--- DATA RECORDS ---

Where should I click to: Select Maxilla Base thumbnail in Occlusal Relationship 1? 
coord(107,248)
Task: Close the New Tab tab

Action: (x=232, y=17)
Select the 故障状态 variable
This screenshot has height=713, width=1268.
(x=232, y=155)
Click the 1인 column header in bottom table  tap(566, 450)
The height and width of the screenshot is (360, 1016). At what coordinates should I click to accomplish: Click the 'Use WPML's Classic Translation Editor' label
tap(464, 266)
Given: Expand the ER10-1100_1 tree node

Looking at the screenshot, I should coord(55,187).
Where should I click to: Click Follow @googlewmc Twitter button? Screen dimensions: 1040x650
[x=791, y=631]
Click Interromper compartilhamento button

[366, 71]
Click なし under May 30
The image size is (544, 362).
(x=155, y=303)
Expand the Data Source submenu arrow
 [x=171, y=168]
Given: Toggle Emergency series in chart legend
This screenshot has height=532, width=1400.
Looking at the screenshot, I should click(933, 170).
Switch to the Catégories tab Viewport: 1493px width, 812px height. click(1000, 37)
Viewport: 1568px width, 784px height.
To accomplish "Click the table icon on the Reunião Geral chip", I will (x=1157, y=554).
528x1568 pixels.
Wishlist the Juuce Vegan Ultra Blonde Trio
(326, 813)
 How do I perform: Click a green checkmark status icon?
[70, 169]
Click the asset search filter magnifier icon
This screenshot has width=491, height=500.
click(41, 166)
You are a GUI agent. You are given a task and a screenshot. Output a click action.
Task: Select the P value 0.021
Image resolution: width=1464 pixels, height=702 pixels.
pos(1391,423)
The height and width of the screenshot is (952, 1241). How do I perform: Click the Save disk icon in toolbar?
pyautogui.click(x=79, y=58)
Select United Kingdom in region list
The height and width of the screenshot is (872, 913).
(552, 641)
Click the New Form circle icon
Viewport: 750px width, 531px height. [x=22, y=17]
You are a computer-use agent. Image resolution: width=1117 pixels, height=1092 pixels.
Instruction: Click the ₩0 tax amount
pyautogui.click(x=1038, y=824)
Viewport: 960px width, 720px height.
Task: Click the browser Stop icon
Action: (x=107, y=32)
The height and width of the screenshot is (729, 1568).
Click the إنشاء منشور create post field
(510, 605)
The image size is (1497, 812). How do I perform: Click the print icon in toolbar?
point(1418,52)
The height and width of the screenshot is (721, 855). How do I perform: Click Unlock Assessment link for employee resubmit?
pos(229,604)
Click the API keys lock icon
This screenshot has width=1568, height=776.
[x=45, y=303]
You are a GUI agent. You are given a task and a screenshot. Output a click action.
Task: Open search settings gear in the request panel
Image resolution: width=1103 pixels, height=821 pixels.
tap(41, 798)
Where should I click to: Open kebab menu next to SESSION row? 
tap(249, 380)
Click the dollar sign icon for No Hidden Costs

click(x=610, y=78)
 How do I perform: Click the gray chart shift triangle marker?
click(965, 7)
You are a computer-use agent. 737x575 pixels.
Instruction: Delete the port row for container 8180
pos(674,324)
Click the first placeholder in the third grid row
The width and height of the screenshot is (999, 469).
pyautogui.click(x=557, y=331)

---

> **TASK**: Lines to set down from above: the line with "Expand the Data Source submenu arrow", the line with "Viewport: 1568px width, 784px height.", and every line between, each exactly as written.

> **TASK ANSWER**:
Expand the Data Source submenu arrow
 [x=171, y=168]
Given: Toggle Emergency series in chart legend
This screenshot has height=532, width=1400.
Looking at the screenshot, I should click(933, 170).
Switch to the Catégories tab Viewport: 1493px width, 812px height. click(1000, 37)
Viewport: 1568px width, 784px height.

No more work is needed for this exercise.